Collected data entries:
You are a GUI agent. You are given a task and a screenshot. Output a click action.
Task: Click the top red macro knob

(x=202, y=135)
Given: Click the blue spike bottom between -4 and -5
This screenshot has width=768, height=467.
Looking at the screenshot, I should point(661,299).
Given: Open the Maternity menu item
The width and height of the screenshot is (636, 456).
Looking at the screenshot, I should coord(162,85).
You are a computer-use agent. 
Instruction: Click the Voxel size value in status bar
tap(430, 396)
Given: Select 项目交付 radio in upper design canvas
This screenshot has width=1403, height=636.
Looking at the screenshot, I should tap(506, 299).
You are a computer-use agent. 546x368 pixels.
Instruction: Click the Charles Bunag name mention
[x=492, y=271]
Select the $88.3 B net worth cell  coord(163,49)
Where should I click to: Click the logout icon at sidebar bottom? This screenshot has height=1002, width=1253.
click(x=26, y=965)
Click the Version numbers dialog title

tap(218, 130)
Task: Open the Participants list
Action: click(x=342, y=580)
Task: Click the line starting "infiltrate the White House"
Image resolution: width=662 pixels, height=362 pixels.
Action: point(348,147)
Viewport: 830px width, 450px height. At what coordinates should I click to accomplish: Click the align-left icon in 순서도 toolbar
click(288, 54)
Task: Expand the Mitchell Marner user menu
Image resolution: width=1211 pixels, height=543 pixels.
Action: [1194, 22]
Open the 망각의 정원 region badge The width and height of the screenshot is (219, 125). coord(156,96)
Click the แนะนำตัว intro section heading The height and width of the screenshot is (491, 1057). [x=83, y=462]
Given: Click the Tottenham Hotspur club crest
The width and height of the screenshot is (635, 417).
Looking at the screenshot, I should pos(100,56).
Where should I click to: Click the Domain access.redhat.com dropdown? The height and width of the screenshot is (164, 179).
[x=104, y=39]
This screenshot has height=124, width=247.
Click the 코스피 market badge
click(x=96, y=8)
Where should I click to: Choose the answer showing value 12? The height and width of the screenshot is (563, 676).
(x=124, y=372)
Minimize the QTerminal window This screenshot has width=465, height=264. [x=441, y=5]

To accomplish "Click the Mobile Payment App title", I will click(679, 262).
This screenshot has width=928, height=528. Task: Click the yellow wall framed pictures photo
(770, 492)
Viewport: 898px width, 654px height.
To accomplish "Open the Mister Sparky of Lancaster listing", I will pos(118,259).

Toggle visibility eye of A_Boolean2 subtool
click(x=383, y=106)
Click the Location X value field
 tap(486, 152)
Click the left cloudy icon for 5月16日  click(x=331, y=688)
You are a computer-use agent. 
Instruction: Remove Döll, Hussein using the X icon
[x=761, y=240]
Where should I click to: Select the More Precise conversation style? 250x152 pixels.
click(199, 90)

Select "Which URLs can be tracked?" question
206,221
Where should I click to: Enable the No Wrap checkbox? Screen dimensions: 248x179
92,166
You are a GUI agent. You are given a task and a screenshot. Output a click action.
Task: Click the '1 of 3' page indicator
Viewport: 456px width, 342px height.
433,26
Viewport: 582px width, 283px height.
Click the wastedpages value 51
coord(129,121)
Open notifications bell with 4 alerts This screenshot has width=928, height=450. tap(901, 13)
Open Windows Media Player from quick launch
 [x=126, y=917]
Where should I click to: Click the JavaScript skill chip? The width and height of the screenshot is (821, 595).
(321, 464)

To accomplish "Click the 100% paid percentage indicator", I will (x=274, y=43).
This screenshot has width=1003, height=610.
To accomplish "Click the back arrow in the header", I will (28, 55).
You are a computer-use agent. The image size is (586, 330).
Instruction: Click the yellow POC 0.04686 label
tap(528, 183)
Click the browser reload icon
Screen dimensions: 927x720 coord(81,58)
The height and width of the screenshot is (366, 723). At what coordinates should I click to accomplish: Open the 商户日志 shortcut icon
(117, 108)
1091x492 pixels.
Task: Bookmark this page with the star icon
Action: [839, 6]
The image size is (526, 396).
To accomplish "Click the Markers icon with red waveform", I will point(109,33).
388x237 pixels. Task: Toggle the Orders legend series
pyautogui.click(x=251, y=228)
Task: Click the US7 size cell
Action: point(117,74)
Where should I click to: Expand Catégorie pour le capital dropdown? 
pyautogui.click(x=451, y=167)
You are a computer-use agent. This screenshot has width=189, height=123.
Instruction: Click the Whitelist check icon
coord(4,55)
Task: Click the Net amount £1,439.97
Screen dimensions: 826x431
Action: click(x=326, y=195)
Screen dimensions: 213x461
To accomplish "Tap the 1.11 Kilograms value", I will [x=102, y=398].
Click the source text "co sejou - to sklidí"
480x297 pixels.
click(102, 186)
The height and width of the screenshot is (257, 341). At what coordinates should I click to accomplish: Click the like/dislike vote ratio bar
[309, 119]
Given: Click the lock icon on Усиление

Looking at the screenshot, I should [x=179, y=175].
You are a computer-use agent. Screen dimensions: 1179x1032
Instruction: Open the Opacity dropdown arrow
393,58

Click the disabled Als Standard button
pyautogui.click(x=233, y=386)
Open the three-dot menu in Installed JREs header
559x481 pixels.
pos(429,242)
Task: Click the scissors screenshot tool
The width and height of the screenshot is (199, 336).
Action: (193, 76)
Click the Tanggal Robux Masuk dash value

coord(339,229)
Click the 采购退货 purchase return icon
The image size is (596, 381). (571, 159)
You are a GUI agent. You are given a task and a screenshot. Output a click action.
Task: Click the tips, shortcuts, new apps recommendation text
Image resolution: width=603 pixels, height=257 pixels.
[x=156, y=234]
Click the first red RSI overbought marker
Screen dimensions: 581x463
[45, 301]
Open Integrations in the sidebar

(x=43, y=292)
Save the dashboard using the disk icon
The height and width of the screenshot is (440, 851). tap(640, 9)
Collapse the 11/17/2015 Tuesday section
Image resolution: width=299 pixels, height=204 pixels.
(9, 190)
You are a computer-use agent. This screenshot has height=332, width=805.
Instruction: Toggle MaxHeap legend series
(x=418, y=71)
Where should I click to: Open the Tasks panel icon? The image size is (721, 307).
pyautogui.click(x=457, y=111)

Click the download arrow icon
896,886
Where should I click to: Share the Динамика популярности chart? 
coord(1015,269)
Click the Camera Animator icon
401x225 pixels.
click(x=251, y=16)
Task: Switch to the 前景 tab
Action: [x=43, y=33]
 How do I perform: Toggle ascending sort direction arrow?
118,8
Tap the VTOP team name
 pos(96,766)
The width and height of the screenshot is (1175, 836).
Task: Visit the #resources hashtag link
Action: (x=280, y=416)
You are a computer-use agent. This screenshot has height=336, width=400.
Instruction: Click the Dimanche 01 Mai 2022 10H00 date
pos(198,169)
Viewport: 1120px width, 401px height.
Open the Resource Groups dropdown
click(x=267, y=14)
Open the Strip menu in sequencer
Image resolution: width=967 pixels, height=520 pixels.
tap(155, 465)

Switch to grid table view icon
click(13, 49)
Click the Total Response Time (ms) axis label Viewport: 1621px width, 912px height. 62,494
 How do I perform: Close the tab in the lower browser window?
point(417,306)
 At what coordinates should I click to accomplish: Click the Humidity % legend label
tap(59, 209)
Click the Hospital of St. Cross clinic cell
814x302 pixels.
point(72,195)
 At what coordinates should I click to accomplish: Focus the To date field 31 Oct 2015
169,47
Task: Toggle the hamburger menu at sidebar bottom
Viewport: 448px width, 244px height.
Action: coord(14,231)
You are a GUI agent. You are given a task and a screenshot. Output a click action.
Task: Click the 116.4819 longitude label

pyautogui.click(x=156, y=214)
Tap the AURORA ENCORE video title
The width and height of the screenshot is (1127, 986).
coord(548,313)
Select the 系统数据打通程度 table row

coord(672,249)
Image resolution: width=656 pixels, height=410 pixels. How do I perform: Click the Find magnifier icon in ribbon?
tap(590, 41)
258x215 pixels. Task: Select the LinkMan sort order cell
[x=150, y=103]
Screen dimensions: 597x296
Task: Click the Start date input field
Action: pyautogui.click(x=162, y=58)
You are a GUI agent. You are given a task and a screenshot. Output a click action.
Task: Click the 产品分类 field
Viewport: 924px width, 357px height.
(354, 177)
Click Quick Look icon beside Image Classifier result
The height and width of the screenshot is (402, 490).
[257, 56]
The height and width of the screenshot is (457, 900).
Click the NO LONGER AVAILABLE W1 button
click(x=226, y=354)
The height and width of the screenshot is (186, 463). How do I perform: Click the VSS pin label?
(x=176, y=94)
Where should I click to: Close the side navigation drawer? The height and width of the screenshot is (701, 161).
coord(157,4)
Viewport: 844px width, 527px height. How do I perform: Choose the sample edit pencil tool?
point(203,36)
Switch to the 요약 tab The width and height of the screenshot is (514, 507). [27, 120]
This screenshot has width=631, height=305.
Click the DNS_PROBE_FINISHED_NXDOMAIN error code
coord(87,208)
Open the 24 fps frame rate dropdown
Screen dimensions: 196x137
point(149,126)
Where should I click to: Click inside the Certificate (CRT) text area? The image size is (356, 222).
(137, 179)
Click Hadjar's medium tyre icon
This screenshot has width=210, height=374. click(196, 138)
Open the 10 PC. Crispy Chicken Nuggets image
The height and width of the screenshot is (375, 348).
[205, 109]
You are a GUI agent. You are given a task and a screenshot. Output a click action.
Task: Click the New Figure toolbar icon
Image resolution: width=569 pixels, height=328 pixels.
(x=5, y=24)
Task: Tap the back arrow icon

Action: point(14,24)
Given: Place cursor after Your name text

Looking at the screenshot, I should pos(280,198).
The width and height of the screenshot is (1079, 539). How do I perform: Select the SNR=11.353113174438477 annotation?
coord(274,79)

Assigned task: Output exactly the lines of the records from the first through the one bearing "Select the $88.3", both ends included.

Solution for this problem:
You are a GUI agent. You are given a task and a screenshot. Output a click action.
Task: Click the top red macro knob

(x=202, y=135)
Given: Click the blue spike bottom between -4 and -5
This screenshot has width=768, height=467.
Looking at the screenshot, I should point(661,299).
Given: Open the Maternity menu item
The width and height of the screenshot is (636, 456).
Looking at the screenshot, I should coord(162,85).
You are a computer-use agent. 
Instruction: Click the Voxel size value in status bar
tap(430, 396)
Given: Select 项目交付 radio in upper design canvas
This screenshot has width=1403, height=636.
Looking at the screenshot, I should tap(506, 299).
You are a computer-use agent. 546x368 pixels.
Instruction: Click the Charles Bunag name mention
[x=492, y=271]
Select the $88.3 B net worth cell  coord(163,49)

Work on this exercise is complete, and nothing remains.